Sometimes, a gifted director, a shorter runtime, and a unstoppable period soundtrack is all you need to pivot a franchise in the right direction. For the Transformers universe, the previous film, 2018’s Bumblebee (set in 1987), is the best of the bunch, in large part because of a winning cast (that included Hailee Steinfeld and John Cena) and a tighter, more focused screenplay. Lo and behold, it’s follow-up, Transformers: Rise of the Beasts has a similar running time of about two hours (most of the other Transformers film are pushing two-and-a-half hours in length) and concentrates on a single mission, while introducing a handful of new giant robot characters and a couple of excellent humans as well. The new film also has a great new director in Steven Caple Jr. (Creed II) and a collection of period hip-hop tracks that will have you singing along while you engage with scene after scene of quality action sequences.
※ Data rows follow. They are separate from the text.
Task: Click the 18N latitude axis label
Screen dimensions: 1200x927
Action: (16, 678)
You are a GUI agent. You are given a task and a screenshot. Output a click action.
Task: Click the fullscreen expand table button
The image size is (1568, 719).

Set in 1994 (seven years after Bumblebee), Rise of the Beasts introduces us to robot animal creatures known as Maximals, whose mission in life is to protect a sacred key that can open up portals to every corner of the universe, making it possible for a planet-eating/-sized villain named Unicron (voiced by Colman Domingo) to destroy as many worlds as he can reach. His primary harbinger is a deadly robot named Scourge (Peter Dinklage), who has devoted his existence to tracking down the Maximals and retrieving this key for his master.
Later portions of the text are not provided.